Early life and education
Known as Cavendish Boyle, he was born in Barbados into an ancient British family, the son of Capt. Cavendish Spencer Boyle and Rose Susan Alexander, daughter of Lt-Col. C. C. Alexander. He was the grandson of Sir Courtenay Boyle and the great-grandson of the Seventh Earl of Cork and Earl of Orrery. His elder brother, Sir Courtenay Edmund Boyle, was also a civil servant who served as Permanent Secretary to the Board of Trade.

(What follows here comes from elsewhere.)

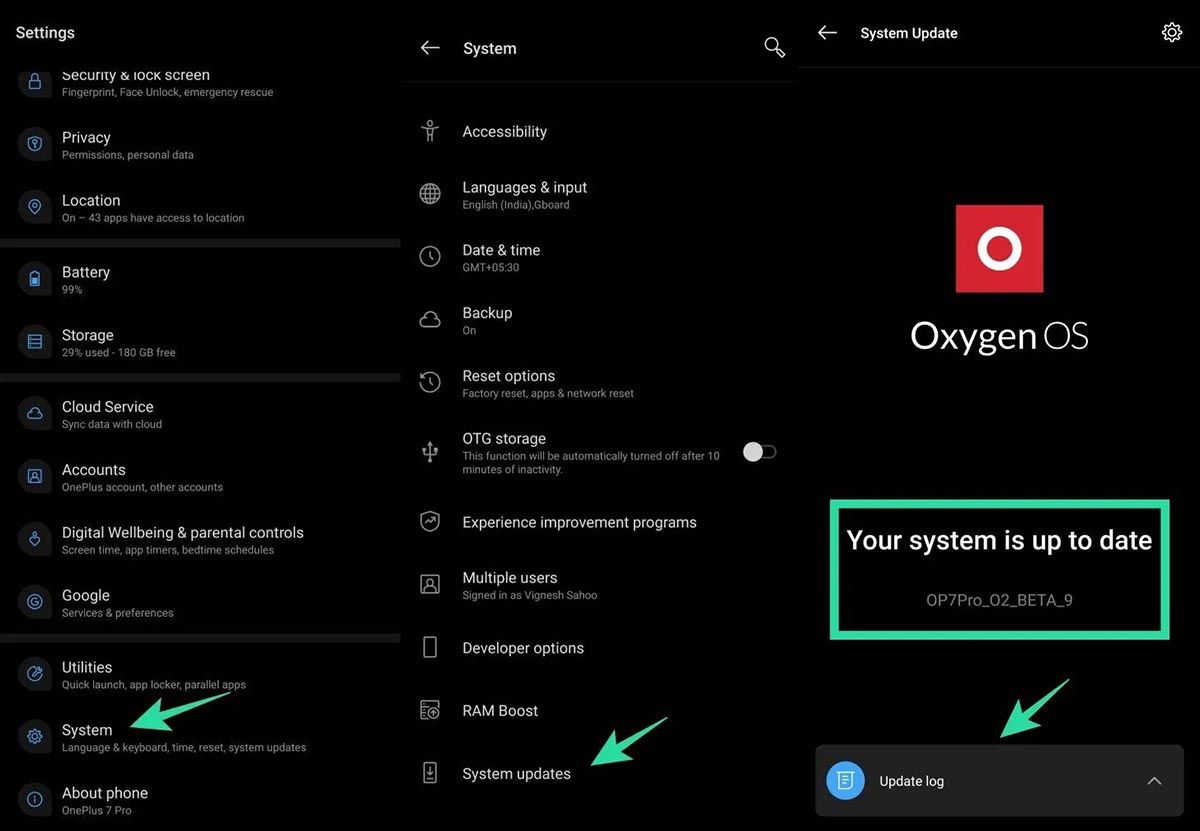Click the Location pin icon
The height and width of the screenshot is (831, 1200).
pyautogui.click(x=35, y=207)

Boyle was educated in London at Charterhouse, and later studied colonial administration and law.

Career

Boyle joined the British Colonial Office and was made magistrate in the Leeward Islands in 1879. He served as Colonial Secretary in Bermuda from 1882 to 1888 and in Gibraltar from 1888 to 1894. He was appointed a Companion of the  Order of Saint Michael and Saint John (CMG) in 1889, and granted a knighthood in the same order in the 1897 Diamond Jubilee Honours.

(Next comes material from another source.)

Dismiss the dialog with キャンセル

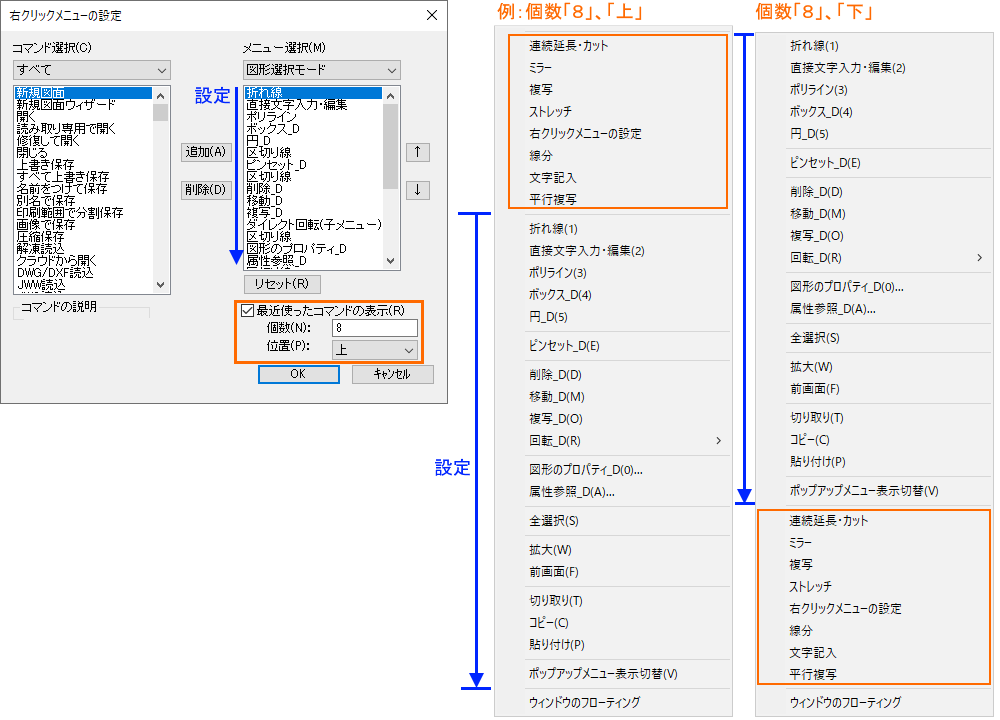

In 1894 he moved to British Guiana, where he was Government Secretary and acted as Governor several times.

In March 1901, he was appointed Governor of Newfoundland, where he arrived in St. Johns in mid-June. He stayed as such until 1904, and wrote poems to the island's rugged beauty including the Ode to Newfoundland which was adopted as the dominion's national anthem. As governor, Boyle donated a trophy, the Boyle Challenge Cup, to the Newfoundland Hockey League.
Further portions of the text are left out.